YOUR GOAL.
Copy exactly the lines that run from the line containing "Task: Click empty" to the end of the material below, both ends included.

DATA EXTRACT.
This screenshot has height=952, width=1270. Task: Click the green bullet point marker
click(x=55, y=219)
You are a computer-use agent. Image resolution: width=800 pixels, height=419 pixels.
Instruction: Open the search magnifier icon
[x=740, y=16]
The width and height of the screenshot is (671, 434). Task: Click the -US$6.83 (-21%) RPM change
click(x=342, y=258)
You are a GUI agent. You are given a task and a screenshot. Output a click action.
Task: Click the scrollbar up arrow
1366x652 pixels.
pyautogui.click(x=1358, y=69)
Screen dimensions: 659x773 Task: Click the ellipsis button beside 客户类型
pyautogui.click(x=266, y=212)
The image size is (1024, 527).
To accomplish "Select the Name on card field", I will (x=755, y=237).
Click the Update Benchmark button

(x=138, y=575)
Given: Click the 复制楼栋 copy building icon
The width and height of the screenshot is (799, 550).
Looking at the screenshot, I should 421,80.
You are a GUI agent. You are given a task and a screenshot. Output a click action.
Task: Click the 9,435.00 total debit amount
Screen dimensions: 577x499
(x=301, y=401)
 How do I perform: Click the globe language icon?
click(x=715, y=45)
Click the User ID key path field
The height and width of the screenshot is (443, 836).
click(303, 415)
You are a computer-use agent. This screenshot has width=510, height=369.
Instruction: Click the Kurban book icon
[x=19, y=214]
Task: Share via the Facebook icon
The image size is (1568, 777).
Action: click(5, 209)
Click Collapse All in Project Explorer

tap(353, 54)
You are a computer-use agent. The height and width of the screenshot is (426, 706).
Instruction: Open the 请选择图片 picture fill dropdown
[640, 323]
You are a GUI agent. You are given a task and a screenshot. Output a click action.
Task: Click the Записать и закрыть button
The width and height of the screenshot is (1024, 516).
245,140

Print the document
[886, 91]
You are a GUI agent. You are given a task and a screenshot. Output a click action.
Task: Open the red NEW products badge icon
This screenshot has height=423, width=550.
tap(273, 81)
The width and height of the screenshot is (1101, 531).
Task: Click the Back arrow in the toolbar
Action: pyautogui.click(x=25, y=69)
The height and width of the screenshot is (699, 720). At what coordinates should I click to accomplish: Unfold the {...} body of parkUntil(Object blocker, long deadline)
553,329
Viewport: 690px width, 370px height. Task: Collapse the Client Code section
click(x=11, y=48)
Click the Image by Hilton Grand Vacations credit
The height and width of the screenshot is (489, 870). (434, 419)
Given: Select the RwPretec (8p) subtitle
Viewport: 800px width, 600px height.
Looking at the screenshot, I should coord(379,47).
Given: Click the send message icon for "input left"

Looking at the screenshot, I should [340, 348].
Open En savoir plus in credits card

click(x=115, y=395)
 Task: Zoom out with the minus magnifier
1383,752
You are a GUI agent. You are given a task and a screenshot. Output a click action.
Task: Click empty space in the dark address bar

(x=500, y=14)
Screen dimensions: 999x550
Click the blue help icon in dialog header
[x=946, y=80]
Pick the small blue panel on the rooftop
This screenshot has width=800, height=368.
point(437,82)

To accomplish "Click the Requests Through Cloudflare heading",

OUTPUT OF THE TASK.
Task: Click empty space in the dark address bar

(x=500, y=14)
Screen dimensions: 999x550
Click the blue help icon in dialog header
[x=946, y=80]
Pick the small blue panel on the rooftop
This screenshot has width=800, height=368.
point(437,82)

To accomplish "Click the Requests Through Cloudflare heading",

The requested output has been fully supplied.